We also updated our supplemental schedules to enhance the revenue and operating metric transparency by channel and customer type. Finally, we are providing pro forma adjusted free cash flow, defined as adjusted OIBDA, excluding non-cash pension expense, non-cash stock compensation expense and restructuring expense, which is the framework used to provide our annual free cash flow guidance in February of this year. We will make references to these pro forma results including the year-over-year comparisons during our call.

Participating in our call this morning are Jeff Gardner, Windstream President and Chief Executive Officer; Brent Whittington, Windstream Executive Vice President and Chief Operating Officer; and Tony Thomas, Windstream Chief Financial Officer. At the end of the call, we will take a few questions. With that, here is Jeff Gardner.

Jeff Gardner

Thank you, Rob, and good afternoon, everyone. This afternoon, I will make a few comments about our performance and provide an update on our strategic initiatives. Brent will then discuss our operating results, and Tony will review our financial performance.

First, I am very pleased with our results for the first quarter. We continued to make improvements in many key operating metrics and delivered very solid financial results, with improving revenue trends, which is very important to sustaining cash flows over the long term.

Additionally, our teams are progressing extremely well with our integration efforts, which all remained on track and in line with our expectations. During the first quarter, we completed the NuVox acquisition, acquiring approximately 104,000 business connections in complementary markets in 16 states.

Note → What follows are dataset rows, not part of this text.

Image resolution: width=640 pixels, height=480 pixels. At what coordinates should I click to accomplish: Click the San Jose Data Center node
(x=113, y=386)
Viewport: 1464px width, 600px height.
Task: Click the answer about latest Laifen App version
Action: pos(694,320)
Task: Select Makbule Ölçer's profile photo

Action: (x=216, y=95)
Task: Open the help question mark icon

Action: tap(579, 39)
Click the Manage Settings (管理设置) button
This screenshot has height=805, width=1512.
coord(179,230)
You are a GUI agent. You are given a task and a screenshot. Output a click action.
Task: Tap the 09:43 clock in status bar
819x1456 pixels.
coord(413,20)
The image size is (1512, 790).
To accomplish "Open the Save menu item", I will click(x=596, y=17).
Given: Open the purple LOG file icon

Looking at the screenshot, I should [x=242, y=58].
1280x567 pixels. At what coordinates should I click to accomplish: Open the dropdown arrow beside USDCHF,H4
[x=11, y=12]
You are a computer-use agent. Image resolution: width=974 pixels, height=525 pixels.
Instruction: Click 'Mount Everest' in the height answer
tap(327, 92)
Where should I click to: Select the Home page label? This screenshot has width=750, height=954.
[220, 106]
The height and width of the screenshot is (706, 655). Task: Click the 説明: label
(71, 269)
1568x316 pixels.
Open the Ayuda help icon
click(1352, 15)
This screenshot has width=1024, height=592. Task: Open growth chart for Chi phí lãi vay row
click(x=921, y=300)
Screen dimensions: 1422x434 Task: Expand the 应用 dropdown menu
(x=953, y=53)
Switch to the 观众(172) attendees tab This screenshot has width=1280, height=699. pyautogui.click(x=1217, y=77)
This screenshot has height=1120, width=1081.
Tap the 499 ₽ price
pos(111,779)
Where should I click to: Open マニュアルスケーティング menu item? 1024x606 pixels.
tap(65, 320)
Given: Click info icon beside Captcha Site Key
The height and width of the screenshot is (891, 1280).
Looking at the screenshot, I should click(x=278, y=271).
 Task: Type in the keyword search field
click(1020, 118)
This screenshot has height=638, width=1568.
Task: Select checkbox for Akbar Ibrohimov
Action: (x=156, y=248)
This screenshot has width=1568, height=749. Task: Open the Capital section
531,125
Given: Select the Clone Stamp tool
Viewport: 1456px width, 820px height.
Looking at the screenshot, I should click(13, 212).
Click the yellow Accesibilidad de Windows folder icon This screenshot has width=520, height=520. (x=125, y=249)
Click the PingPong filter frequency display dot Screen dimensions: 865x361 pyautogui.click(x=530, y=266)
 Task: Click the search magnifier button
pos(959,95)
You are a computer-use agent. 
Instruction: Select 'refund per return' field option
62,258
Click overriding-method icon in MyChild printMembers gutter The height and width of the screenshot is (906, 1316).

NuVox is a great strategic fit for Windstream. As this transaction bolsters our strategy to focus more on the business segment, which offers better growth prospects going forward. We are very excited to have the NuVox team on board, and look forward to the future opportunities that this transaction creates for our combined company.

Additionally, we are progressing nicely with the approvals required to close the acquisition of Iowa Telecom. During the quarter, the Iowa Telecom shareholders approved the transaction. And just last week, we obtained the remaining state approvals necessary to proceed with the closing. Thus at this point, we are only waiting for FCC approval. It is our expectation that this transaction will close by the end of the second quarter.

Turning to the regulatory front. We were encouraged by the FCC's National Broadband Plan. Released in March and believed the plan appears to be focused on the right issues, while acknowledging reforms need to be manageable with appropriate time to transition. The plan was a positive first step and now the challenge will be working through the rule-making process to ultimately implement the recommendation.

Windstream shares the core goal of making robust broadband available to everyone and the National Broadband Plan's recognition that this goal cannot be achieved without effective reform of universal service and intercarrier compensation. In March, we applied for $238 million in federal stimulus grants to expand broadband availability and offer faster broadband speeds to more than 500,000 homes and 80,000 businesses in the rural areas of 16 states.